A. Ortelius, Theatrum orbis terrarum, Dutch tr., Antwerp, 1598, Jenkinson’s map of Russia, including parts of Iran and Central Asia, follows p. 73, orig., Antwerp, 1570.

Studies: J. H. Appleby, “Jenkinson, Anthony,” in Oxford Dictionary of National Biography, ed. H. C. G. Mathew and B. Harrison, Oxford, 2004; available at http://www.oxforddnb.com/view/article/14736 (accessed on 4 January 2008).

D. W. Davies, Elizabethans Errant: The Strange Fortunes of Sir Thomas Sherley and his Three Sons, as well in the Dutch Wars as in Muscovy, Morocco, Persia, Spain, and the Indies, Ithaca, N.Y., 1967.

M. Dimmock, New Turkes: Dramatizing Islam and the Ottomans in Early Modern England, Aldershot, Hampshire, 2005.

R. W. Ferrier, “The Terms and Conditions under which English Trade was Transacted with Safavid Persia,” BSOAS 49, 1986, pp. 48-66.

J. Keuning, “Jenkinson’s Map of Russia,” Imago Mundi 13, 1956, pp. 172-75, esp. p. 172 and fig. 1 for the version reproduced in Ortelius.

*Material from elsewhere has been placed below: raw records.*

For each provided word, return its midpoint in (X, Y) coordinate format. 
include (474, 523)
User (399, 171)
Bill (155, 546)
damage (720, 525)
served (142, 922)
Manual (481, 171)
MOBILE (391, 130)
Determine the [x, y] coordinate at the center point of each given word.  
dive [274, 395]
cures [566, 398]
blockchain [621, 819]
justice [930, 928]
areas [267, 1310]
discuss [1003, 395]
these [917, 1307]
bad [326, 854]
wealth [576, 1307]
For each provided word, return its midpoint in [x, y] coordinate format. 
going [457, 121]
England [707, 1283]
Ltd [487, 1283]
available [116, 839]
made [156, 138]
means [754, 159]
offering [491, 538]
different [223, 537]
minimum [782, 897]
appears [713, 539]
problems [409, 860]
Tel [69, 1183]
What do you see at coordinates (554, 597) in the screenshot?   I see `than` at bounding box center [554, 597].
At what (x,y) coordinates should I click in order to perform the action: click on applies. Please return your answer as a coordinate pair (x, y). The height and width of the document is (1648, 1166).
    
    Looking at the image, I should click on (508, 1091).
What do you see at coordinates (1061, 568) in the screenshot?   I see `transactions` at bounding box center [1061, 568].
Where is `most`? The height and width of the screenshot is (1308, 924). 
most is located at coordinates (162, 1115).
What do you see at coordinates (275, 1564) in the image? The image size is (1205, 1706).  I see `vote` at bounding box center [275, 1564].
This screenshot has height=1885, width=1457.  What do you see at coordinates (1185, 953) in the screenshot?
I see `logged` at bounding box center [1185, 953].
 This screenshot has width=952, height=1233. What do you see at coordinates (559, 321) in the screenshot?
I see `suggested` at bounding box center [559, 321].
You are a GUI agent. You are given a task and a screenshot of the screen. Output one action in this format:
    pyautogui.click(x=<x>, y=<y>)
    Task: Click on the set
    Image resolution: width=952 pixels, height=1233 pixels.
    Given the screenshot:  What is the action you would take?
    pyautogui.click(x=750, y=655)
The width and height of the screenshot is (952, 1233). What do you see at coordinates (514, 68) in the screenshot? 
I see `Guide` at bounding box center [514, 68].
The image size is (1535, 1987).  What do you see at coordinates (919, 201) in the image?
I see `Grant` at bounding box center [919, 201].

L. Lockhart, “European Contacts with Persia, 1350-1736,” Camb. Hist. Iran VI, 1986, pp. 373-411. M. B. G. Morton, The Jenkinson Story, Glasgow, 1962.

B. Penrose, Travel and Discovery in the Renaissance, 1420-1620, Cambridge, Mass., 1955.

T. S. Willan, The Early History of the Russia Company, 1553-1603, Manchester, 1956.